Arctic Inc. produces large glass-door refrigeration units for supermarkets and convenience stores. The company has been experiencing a steady rise in demand for its products over the last ten years. Much of this growth stems from the increase in the number of convenience stores over the period. Arctic sees no decrease upcoming in the convenience store business and is concerned about its capacity to keep up with demand. The company currently manufactures only some of the parts used for assembly, purchasing the balance. Arctic is particularly concerned about its capacity to manufacture the compressors that are assembled into the refrigeration units.

Arctic has been producing compressors itself since it began operating. Now, with compressor capacity stretched to its limit, Arctic is considering expansion plans. There is a great deal of concern about what projects should be selected and what resources should be acquired for these projects. Company officials and employees are optimists, but Arctic faces a great deal of uncertainty, both with the type of compressor to be used in the future and with the amount of demand for the refrigeration units.

Arctic has several major options with regard to compressor capacity, some of which could be combined into a single plan.
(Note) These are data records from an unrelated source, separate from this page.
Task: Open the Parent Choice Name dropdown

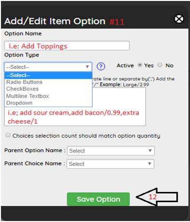Action: point(110,164)
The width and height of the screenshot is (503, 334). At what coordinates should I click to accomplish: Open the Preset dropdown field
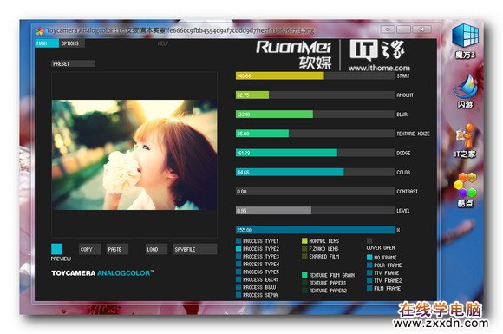(x=74, y=63)
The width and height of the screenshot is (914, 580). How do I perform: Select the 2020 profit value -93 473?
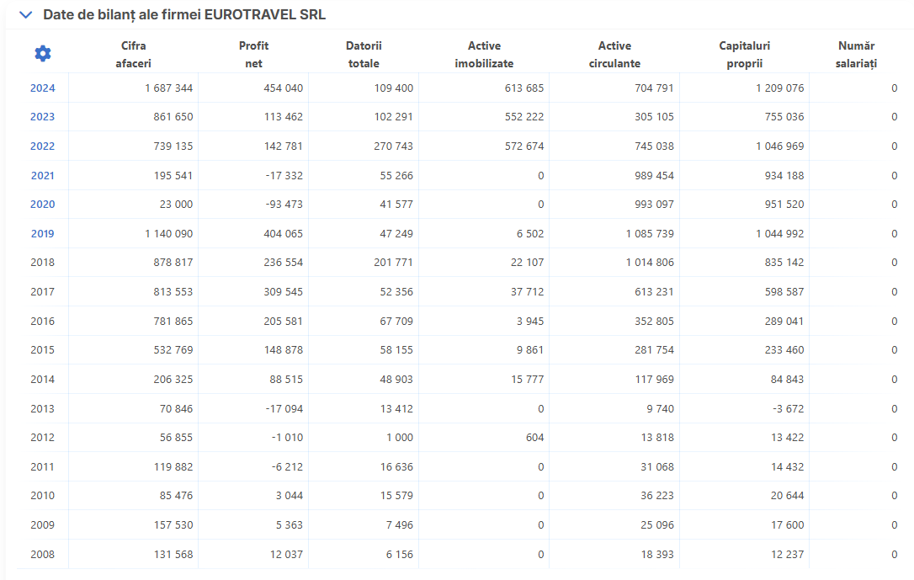(284, 205)
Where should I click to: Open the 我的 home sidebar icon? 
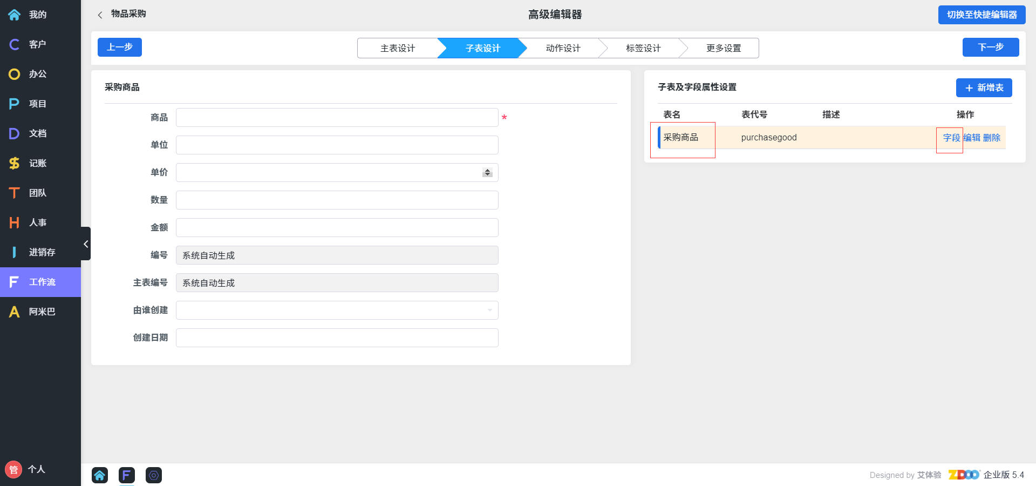[x=15, y=15]
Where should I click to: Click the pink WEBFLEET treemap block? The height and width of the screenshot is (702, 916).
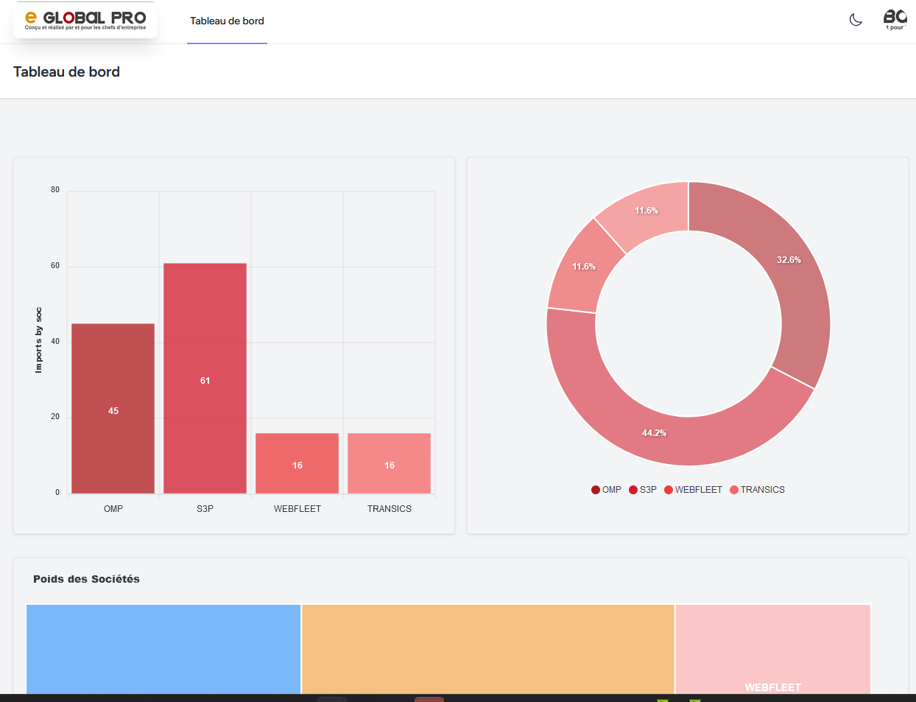tap(772, 648)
The options under consideration follow: (1) Expand the current plant capacity; (2) Build a new plant; (3) Subcontract among several vendors; (4) Subcontract with one vendor to provide the needed compressors ("sole sourcing"); (5) Purchase a company that provides the needed compressors; (6) Employ some combination of expansion and manufacturing.

Each plan has advantages and disadvantages tied to costs and other factors.

The first two plans maintain production control within Arctic, while Plans 3 and 4 relinquish control to other companies. Plan 5 is a compromise with respect to control, because compressor manufacturing would occur in a different strategic business unit...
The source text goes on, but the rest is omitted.